The problem in both cases though is that TANF, which was signed into law in 1996, and WIA, which passed in 1998, both emphasize short-term attachment to the labor force--or in plain English, getting a job ASAP. Rather than pile on another layer of bureaucracy, the Obama administration and Congress have determined that ARRA money should flow through existing channels--so the money has to follow the rules of those two programs and is bound by their limitations. And this presents a pretty serious problem: if the programs are designed to put people into jobs quickly, and contracts with service providers are predicated upon the providers' ability to make those job placements, what happens when there simply aren't jobs into which people can be placed?

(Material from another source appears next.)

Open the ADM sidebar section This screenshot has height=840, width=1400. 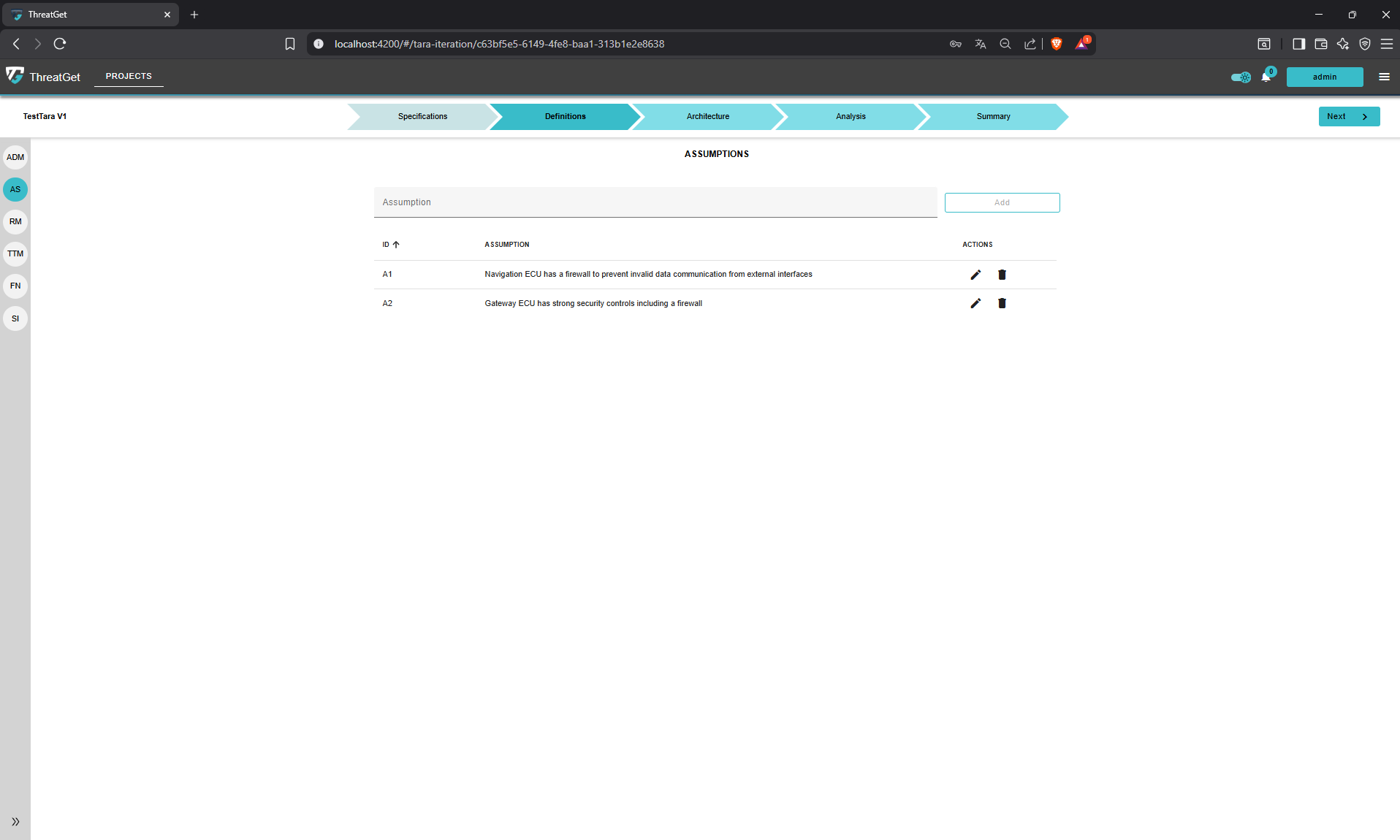pyautogui.click(x=15, y=157)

What I think should happen, and what I imagine I'll write about when this thing comes out, is that we expand the definition of a successful program outcome to reflect current labor market realities. I heard from a colleague earlier this afternoon that even Ron Haskins, the conservative scholar now in residence at Brookings who helped author TANF in the mid-1990s, now believes that public assistance recipients should be eligible for more job training than the program facilitates. (A Google search failed to yield any written evidence of this, so I'm taking it on the credibility of my source.) In both TANF and WIA, that might mean more adult education and a recognition that if an individual advances from a fifth-grade reading level to a ninth-grade reading level, it might not help her get a job today but it very likely will in two years, all else being equal. Under WIA, that could entail expanding the time horizon for training, either through the individual training vouchers now available to customers of the system or by setting up something like the No Worker Left Behind program now running in Michigan, which would amount to helping facilitate community college enrollment.

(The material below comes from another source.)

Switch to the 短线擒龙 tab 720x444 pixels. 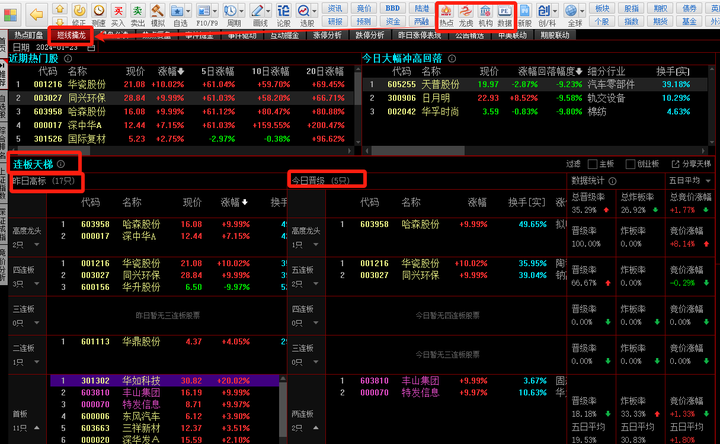70,35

As much of a political bugaboo as this might be, I'm going to invoke Europe: when the economies of the Continent tip into recession, the common practice is that people there head back to school--waiting out the lousy job market while adding skills to boost employability and earning power later on. We should embrace that approach here as well. Indeed, David Leonhardt notes in today's New York Times that we've done this before:
[T]he third factor — education — is the most important of all. It can make the pie larger and divide it more evenly.
That was the legacy of the great surge in school enrollment during the Great Depression. Teenagers who once would have dropped out to do factory work instead stayed in high school, notes Claudia Goldin, an economist who recently wrote a history of education with Mr. Katz.
In the manufacturing-heavy mid-Atlantic states, the high school graduation rate was just above 20 percent in the late 1920s. By 1940, it was almost 60 percent. These graduates then became the skilled workers and teachers who helped build the great post-World War II American economy.
Allowing programs such as WIA and TANF to more robustly support educational attainment while the economy continues to shed jobs would represent not a retreat from the "work-first" principles that informed TANF and WIA (putting aside for the moment the ongoing doubt on the part of liberals that work-first is such a good idea; another argument for another day, hopefully when there's actually some work to make it a non-academic discussion), but an investment in participants who will be able to command higher-value work when job growth resumes.